EXERCISE REQUIREMENTS: Could you swap "screenshot" for "capture" in the listing below, from the line containing "You are a GUI" through the end of the listing, inclusive, and give those lines back with nothing else changed? Leave the pictures out of your answer.

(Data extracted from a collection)
--------------------------------------------------

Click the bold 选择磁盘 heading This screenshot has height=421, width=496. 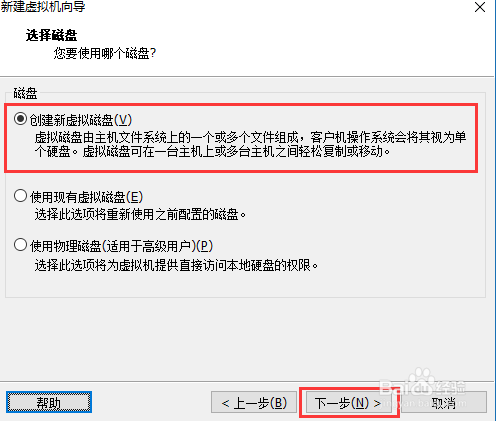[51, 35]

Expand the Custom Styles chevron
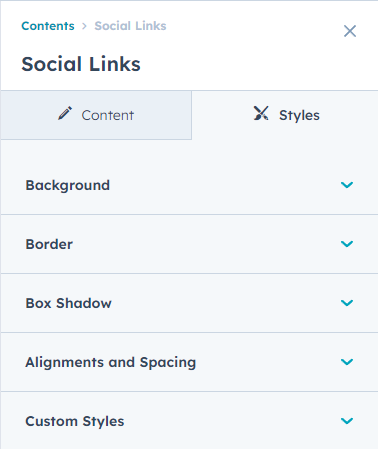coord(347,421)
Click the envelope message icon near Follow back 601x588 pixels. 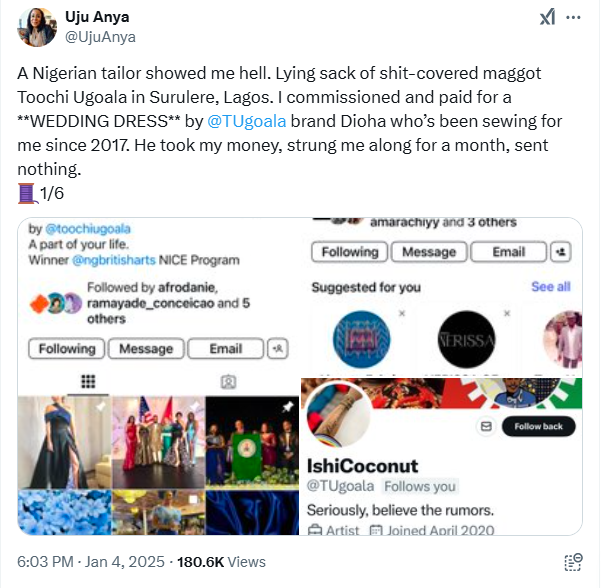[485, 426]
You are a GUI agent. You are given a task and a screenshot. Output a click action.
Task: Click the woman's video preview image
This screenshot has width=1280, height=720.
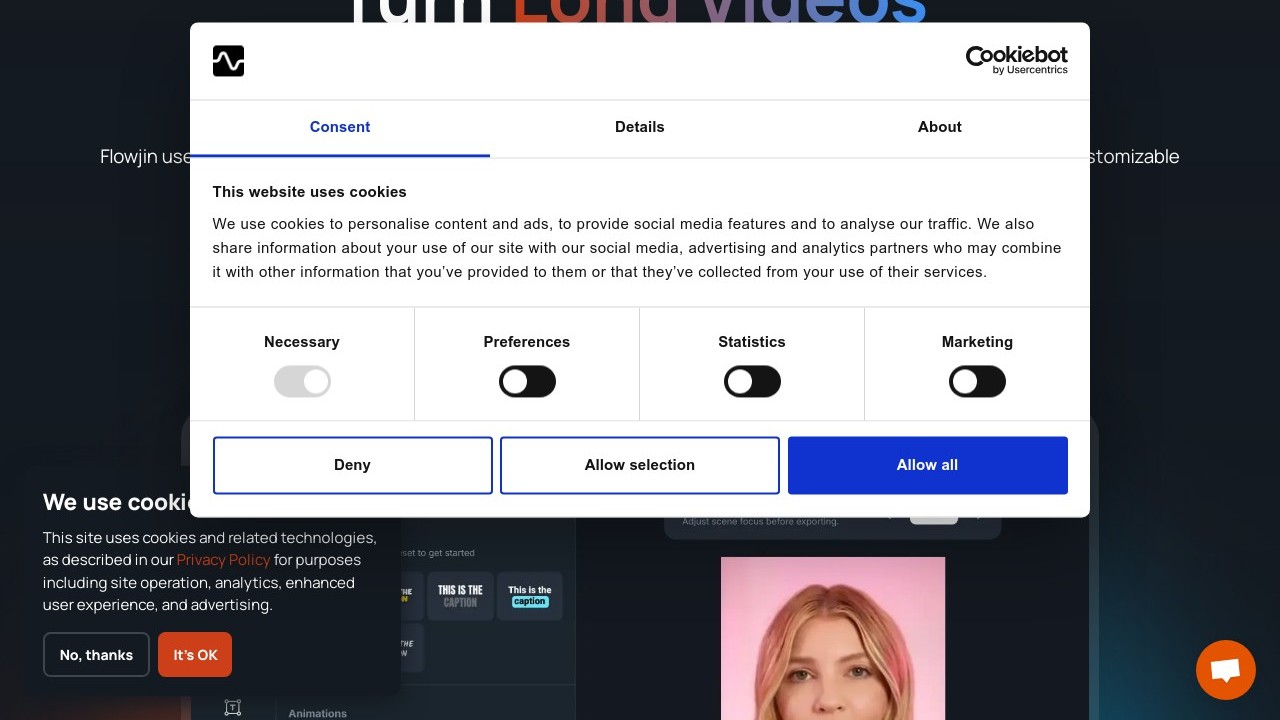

--------------------------------------------------

RESPONSE TO THE EXERCISE:
You are a GUI agent. You are given a task and a capture. Output a click action.
Task: Click the woman's video preview image
This capture has width=1280, height=720.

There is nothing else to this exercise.